▽
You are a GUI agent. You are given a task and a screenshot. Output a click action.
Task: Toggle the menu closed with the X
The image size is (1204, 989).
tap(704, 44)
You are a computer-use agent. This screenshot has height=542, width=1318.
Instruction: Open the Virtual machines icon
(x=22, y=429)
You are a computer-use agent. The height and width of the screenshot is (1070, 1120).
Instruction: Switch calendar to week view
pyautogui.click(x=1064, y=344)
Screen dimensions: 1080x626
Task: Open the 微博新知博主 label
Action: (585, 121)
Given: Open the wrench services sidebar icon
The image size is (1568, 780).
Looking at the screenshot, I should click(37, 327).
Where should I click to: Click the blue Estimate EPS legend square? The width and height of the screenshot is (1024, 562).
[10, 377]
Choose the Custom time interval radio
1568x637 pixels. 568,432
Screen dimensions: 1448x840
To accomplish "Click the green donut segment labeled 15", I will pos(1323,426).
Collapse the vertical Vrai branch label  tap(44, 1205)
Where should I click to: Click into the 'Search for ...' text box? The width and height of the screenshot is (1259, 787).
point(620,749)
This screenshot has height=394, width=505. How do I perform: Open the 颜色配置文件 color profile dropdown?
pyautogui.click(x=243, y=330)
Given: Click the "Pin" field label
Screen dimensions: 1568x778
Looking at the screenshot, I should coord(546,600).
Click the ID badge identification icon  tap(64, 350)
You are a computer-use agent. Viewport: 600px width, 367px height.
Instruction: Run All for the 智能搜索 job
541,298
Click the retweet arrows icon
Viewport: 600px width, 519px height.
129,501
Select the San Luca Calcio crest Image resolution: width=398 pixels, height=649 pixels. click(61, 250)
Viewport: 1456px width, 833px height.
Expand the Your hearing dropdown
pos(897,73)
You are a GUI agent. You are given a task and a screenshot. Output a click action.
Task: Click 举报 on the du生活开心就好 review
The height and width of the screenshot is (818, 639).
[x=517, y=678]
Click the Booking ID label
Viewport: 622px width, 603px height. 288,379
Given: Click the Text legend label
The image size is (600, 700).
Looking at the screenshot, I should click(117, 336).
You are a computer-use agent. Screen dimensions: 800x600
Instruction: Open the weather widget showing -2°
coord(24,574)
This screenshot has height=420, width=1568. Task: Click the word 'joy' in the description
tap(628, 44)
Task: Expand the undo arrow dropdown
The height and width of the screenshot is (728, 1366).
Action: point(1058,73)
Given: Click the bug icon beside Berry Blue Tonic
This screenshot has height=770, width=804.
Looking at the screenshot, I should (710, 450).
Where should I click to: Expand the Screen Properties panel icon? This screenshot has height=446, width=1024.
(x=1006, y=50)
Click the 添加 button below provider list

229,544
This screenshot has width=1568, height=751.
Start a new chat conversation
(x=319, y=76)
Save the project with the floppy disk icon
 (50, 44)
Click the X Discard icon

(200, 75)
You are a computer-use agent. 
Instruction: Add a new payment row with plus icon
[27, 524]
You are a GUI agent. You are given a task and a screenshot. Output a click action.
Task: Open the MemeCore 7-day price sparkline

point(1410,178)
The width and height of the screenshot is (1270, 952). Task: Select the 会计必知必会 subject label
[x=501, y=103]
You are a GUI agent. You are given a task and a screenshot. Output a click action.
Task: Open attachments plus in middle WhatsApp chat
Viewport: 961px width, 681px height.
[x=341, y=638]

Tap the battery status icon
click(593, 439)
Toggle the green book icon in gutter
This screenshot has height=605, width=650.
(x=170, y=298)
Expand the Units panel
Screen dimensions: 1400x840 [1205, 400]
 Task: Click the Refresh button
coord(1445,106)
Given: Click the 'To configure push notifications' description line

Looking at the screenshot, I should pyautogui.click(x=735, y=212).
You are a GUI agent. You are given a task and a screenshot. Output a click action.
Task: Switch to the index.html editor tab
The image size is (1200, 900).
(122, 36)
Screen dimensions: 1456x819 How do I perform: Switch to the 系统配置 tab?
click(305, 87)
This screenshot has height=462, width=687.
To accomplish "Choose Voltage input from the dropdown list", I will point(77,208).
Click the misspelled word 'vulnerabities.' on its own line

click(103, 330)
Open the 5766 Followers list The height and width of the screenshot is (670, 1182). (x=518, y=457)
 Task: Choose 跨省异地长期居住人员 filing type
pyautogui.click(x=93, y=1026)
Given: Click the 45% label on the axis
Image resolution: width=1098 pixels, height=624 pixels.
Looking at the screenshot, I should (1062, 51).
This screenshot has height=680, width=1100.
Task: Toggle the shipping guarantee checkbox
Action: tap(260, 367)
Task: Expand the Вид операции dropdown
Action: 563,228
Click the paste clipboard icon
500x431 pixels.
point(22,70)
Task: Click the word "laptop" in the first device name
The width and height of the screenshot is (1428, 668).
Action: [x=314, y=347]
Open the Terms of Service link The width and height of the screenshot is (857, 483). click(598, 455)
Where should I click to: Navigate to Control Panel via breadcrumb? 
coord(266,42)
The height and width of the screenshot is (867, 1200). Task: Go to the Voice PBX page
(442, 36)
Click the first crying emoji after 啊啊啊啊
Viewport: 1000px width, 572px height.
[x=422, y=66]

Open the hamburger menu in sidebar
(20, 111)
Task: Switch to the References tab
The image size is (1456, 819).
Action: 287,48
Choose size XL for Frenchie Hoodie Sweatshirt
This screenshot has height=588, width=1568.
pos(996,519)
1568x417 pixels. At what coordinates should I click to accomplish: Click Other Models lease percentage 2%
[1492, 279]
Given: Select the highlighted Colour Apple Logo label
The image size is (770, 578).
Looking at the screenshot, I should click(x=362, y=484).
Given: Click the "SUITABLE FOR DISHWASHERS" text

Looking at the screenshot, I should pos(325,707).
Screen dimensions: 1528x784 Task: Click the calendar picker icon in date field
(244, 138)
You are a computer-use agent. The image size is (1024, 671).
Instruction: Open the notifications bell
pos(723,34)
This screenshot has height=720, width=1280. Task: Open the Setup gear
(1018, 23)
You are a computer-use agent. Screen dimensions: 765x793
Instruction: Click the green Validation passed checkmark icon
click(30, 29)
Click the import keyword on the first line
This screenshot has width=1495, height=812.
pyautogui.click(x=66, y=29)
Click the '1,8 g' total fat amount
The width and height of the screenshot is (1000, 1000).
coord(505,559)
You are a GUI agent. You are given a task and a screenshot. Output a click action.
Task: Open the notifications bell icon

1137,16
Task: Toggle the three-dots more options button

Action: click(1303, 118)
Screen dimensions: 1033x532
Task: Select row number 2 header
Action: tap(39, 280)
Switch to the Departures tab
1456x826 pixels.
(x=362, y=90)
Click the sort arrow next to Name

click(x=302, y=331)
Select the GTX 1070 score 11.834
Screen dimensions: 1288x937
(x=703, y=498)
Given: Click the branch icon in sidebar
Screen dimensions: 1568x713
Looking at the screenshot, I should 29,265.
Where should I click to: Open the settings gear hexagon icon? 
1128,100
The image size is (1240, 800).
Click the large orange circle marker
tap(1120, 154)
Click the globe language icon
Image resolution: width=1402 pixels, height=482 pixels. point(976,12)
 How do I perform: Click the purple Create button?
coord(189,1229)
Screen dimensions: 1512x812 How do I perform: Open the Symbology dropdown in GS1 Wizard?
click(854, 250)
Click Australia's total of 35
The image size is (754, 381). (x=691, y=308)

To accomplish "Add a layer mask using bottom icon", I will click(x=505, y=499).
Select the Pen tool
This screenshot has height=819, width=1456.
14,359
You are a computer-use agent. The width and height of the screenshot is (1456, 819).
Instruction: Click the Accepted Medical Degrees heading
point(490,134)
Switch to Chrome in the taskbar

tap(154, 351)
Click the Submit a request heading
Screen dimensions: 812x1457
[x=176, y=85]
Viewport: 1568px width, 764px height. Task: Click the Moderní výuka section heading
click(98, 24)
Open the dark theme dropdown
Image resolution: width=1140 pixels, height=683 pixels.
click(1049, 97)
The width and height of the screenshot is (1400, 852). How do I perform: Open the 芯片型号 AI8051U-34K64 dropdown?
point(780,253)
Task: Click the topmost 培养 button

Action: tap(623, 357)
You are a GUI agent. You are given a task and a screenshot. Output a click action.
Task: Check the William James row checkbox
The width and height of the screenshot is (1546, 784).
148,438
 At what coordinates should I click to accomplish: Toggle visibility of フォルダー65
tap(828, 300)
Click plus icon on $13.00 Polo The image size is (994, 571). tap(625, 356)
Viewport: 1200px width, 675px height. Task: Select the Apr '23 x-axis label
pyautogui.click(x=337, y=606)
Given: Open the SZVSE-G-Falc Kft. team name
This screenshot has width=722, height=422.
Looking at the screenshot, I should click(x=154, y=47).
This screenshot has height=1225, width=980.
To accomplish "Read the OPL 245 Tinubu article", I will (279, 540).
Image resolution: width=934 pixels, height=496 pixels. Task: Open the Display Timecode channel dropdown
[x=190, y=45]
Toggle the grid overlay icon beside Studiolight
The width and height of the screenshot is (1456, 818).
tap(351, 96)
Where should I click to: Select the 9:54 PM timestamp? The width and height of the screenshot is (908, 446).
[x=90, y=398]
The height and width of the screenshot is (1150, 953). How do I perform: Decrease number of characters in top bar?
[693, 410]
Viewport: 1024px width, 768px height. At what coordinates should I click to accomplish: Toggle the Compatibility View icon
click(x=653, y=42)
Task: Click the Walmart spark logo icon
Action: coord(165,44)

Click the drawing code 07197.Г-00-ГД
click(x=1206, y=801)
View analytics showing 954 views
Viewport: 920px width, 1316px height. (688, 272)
△
- **Prompt**
Please copy the records word for word, starting with the very first line and going on through the line that contains "1568x637 pixels. 568,432".

- **Answer to the exercise**
You are a GUI agent. You are given a task and a screenshot. Output a click action.
Task: Toggle the menu closed with the X
The image size is (1204, 989).
tap(704, 44)
You are a computer-use agent. This screenshot has height=542, width=1318.
Instruction: Open the Virtual machines icon
(x=22, y=429)
You are a computer-use agent. The height and width of the screenshot is (1070, 1120).
Instruction: Switch calendar to week view
pyautogui.click(x=1064, y=344)
Screen dimensions: 1080x626
Task: Open the 微博新知博主 label
Action: (585, 121)
Given: Open the wrench services sidebar icon
The image size is (1568, 780).
Looking at the screenshot, I should click(37, 327).
Where should I click to: Click the blue Estimate EPS legend square? The width and height of the screenshot is (1024, 562).
[10, 377]
Choose the Custom time interval radio
1568x637 pixels. 568,432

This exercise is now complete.